When the second iteration of Desert X premieres Feb. 9, the 19 works in the free exhibition will include a giant pink aluminum structure by Danish collective Superflex that’s meant to evoke a drive-in movie theater and to call attention to rising sea levels. L.A. artist Sterling Ruby has created a fluorescent orange monolith, “Specter,” that’s 20 feet long and 8 feet tall. A solar-powered marine science lab, “Terminal Lake Exploration Platform,” by Chris Taylor and Steve Badgett will explore terminal lakes and the way the Salton Sea basin reflects the ecological — and political — conditions of our time.

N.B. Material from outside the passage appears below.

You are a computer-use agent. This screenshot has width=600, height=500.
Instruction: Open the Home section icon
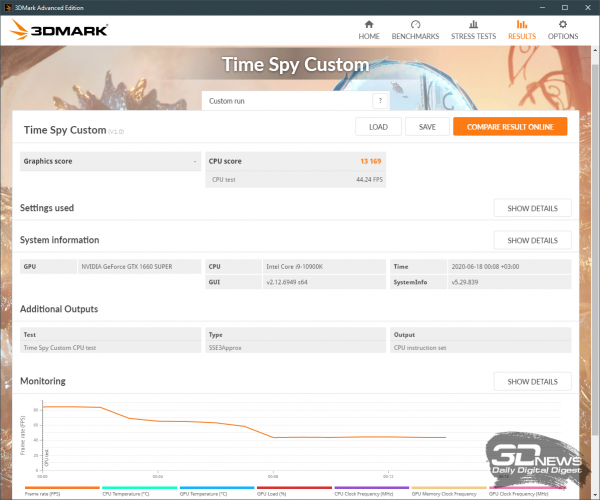(369, 24)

“In some ways there’s greater thematic depth to this one,” said Desert X founding curator and artistic director Neville Wakefield. “I think the first one was very much about the place, in the sense that the works were in response to the specific landscape. Whereas this time the big undertone is this idea of environmental themes. Global warming, climate change, is very much on people’s minds.”
In addition to “Terminal Lake Exploration Platform” and the installation by Superflex members Rasmus Nielsen, Jakob Fenger and Bjørnstjerne Christiansen, five other artworks explore environmental issues.
Irish artist John Gerrard’s “Western Flag” re-creates, as a digital simulation, the Texas site of the Lucas Gusher, which in 1901 was the world’s first major oil gusher. With his interactive installation “A Point of View,” Colombian-born, Paris-based artist Iván Argote will engrave English and Spanish messages into the steps of his concrete architectural sculptures as commentary about the landscape surrounding the Salton Sea. L.A.-based Nancy Baker Cahill’s installations “Revolutions” and “Margin of Error” employ augmented reality to explore the conditions of the desert and environmental disaster, among other things.
Paris-based Argentine performance and video artist Cecilia Bengolea’s “Mosquito Net” explores, through dance and sculpture, the hybridization of animals. Egypt-born, Berlin-based artist Iman Issa pairs a film prop and text to address oil refineries, mineral extractions and the exploitation of natural resources in her installation “Surrogates.”
This year’s exhibition will have a slightly larger geographic footprint than the inaugural Desert X, stretching from the Whitewater Preserve south to the edge of the Salton Sea and even into Mexico.
Mexico City-born multimedia performance artist Pia Camil will figuratively connect Baja California and the Coachella Valley with her “Lover’s Rainbow,” two rainbow sculptures spanning 40 feet each, made from painted rebar. The pieces center on immigration, urban development and the desert terrain.
Brazil-born Cinthia Marcelle’s “Wormhole” will position television monitors in storefronts in the Coachella Valley and in Tijuana as a way of juxtaposing the two locations and addressing the distance between them.
The artist Norma Jeane will re-release “ShyBot,” the autonomous vehicle featured in Desert X 2017, Wakefield said. “But this time ‘ShyBot’ won’t be roaming the valley but along the Mexican border, bringing back images,” he said. “I think the idea of the connection between America and Mexico is obviously on everyone’s minds at the moment.”
Jenny Holzer’s “Before I Became Afraid, 2019” explores gun violence. The artist will project text from survivors, family members and activists, as well as snippets of poetry, onto a nearby mountain face.